--- Provided records ---

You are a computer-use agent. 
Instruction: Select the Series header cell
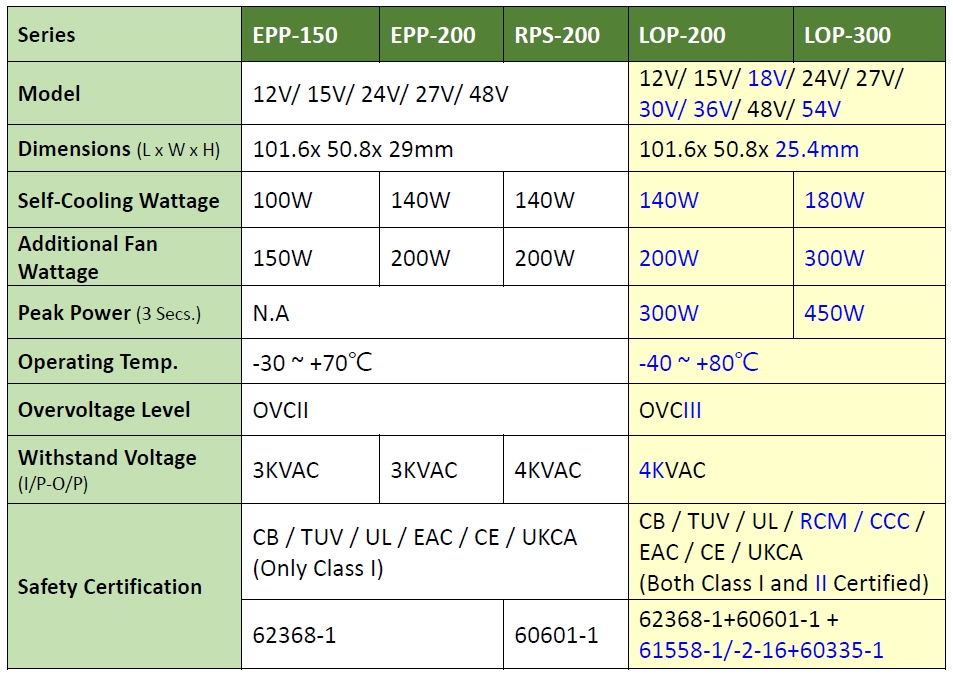[47, 36]

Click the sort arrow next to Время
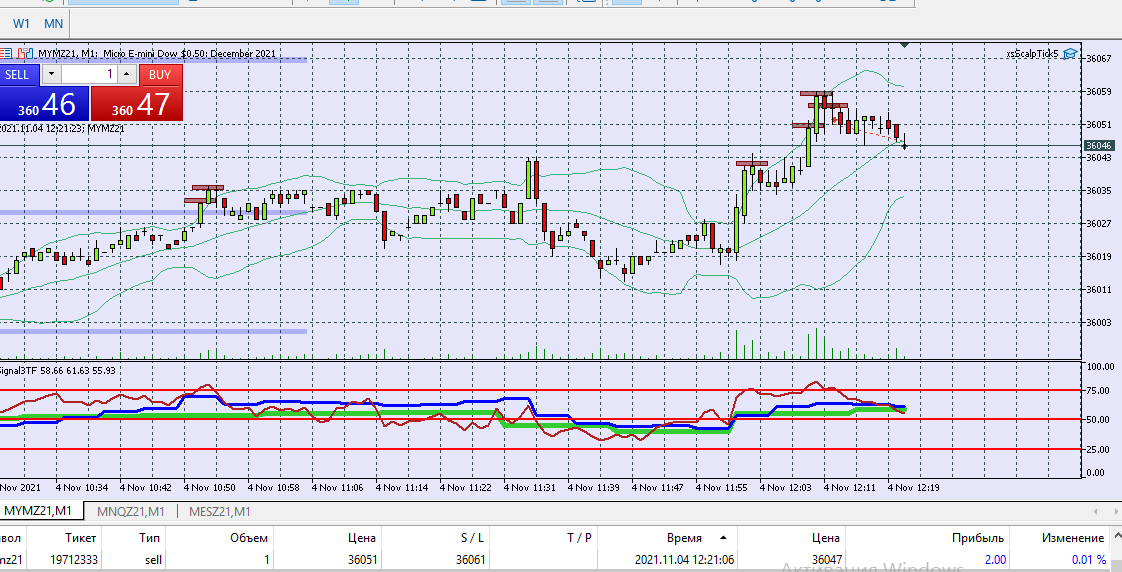[x=723, y=538]
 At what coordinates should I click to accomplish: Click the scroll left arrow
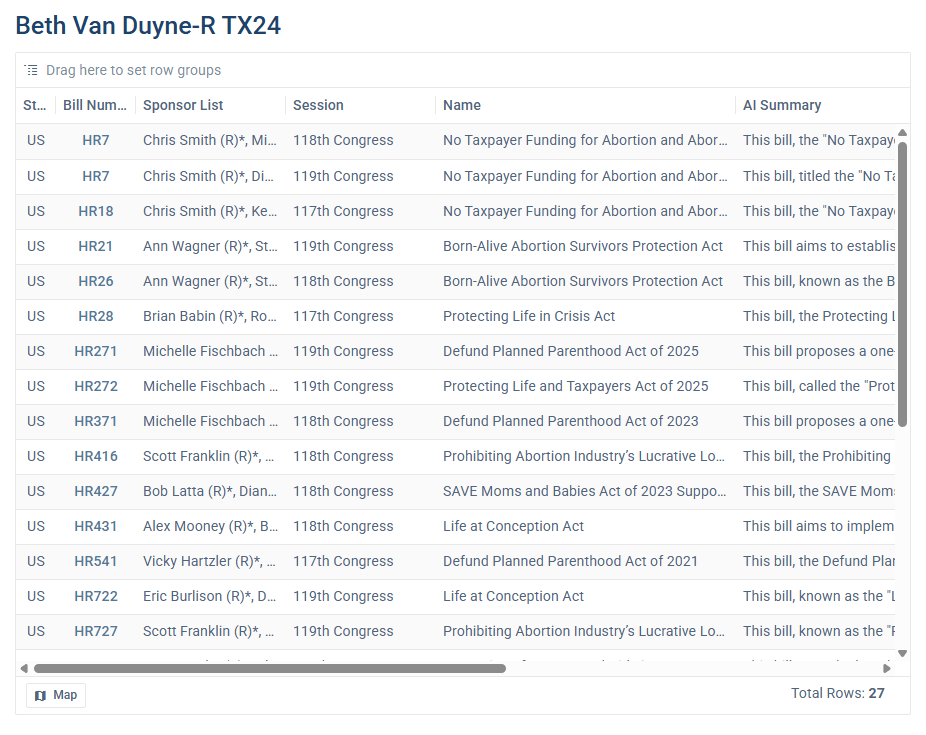point(24,668)
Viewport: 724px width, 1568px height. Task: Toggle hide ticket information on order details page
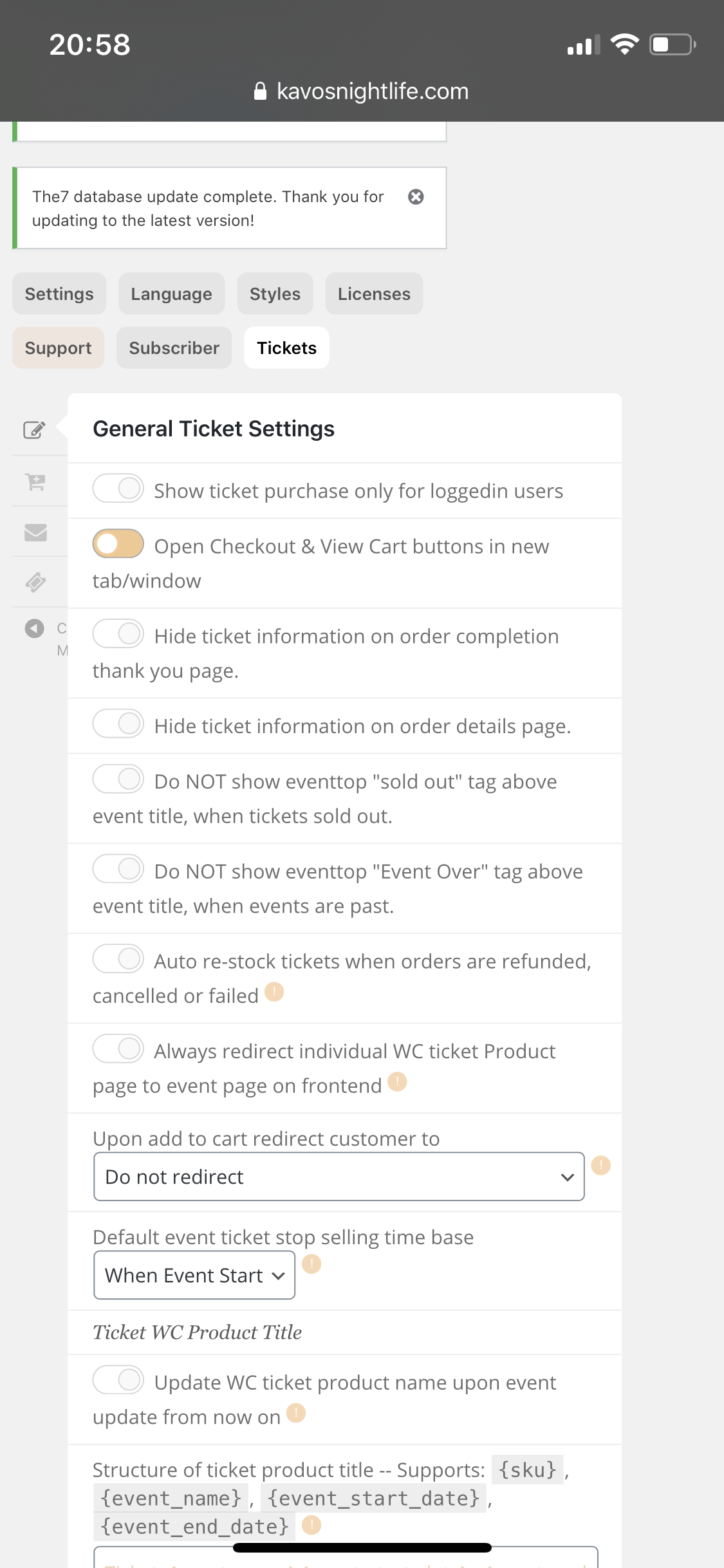coord(118,723)
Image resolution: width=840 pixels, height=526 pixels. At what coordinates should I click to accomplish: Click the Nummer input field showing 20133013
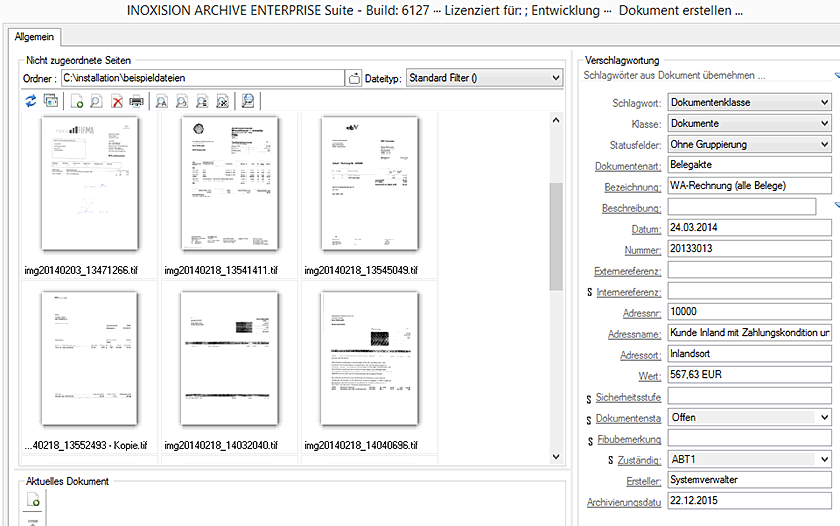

---

_Task objective_: Could you rewrite every record above with "sort arrow" swapped for "sort icon", leaving everything else unchanged and omitting the pictures?

_Exercise response_:
You are a computer-use agent. 
Instruction: Select the Series header cell
[47, 36]

Click the sort icon next to Время
[x=723, y=538]
 At what coordinates should I click to accomplish: Click the scroll left arrow
point(24,668)
Viewport: 724px width, 1568px height. Task: Toggle hide ticket information on order details page
coord(118,723)
Image resolution: width=840 pixels, height=526 pixels. At what coordinates should I click to accomplish: Click the Nummer input field showing 20133013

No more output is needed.